Everything from the line that contains "Open the Wymiar dodatkowy dropdown" through the last line below should be transcribed exactly, except the pictures.
★ ★ ★ ★
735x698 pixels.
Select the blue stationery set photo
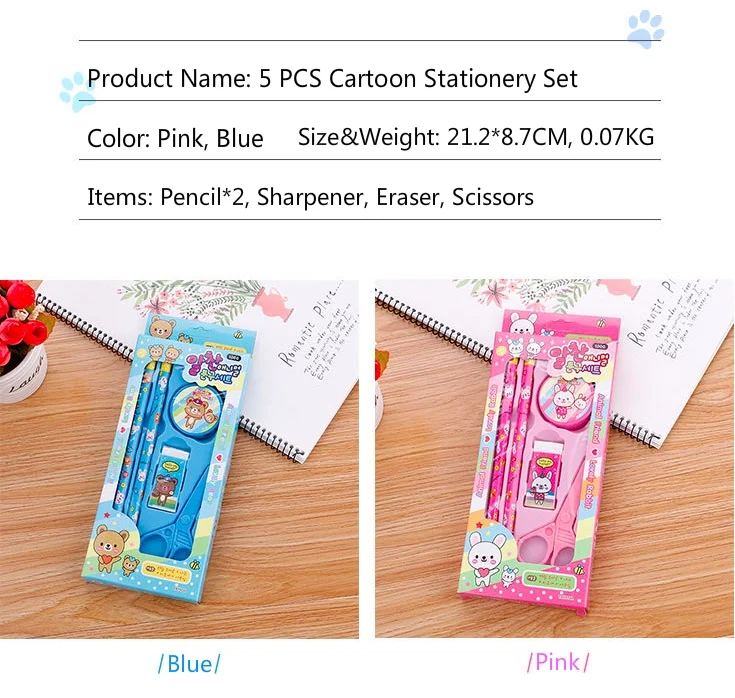click(x=180, y=459)
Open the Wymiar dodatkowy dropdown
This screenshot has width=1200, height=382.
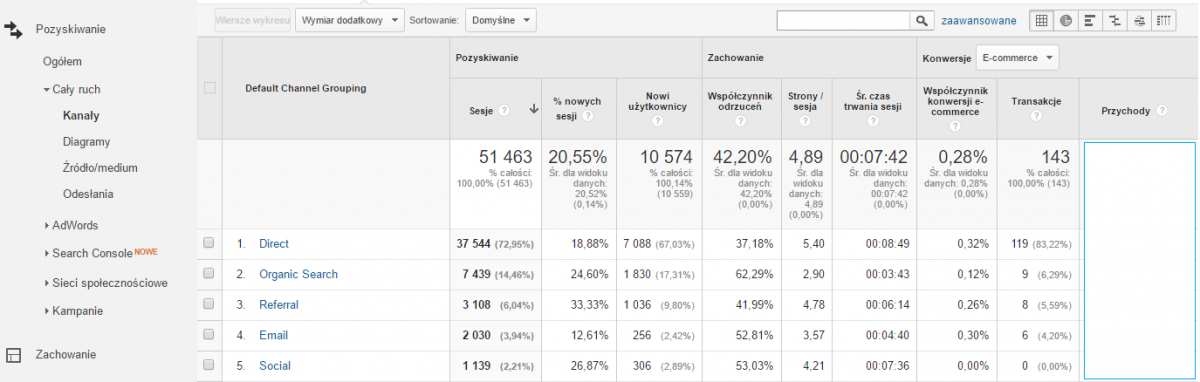point(349,19)
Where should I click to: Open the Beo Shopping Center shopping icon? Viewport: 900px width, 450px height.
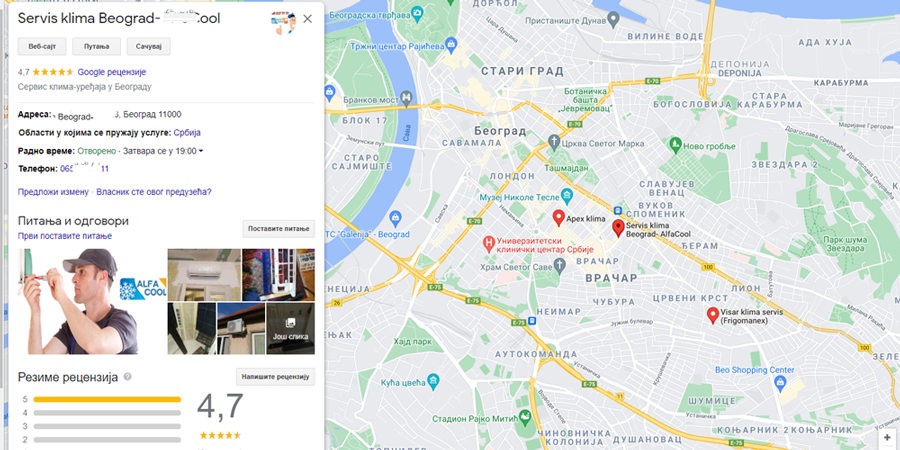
★ ★ ★ ★
THE ANSWER:
Open the Wymiar dodatkowy dropdown
This screenshot has width=1200, height=382.
point(349,19)
Where should I click to: Open the Beo Shopping Center shopping icon? Viewport: 900px width, 450px height.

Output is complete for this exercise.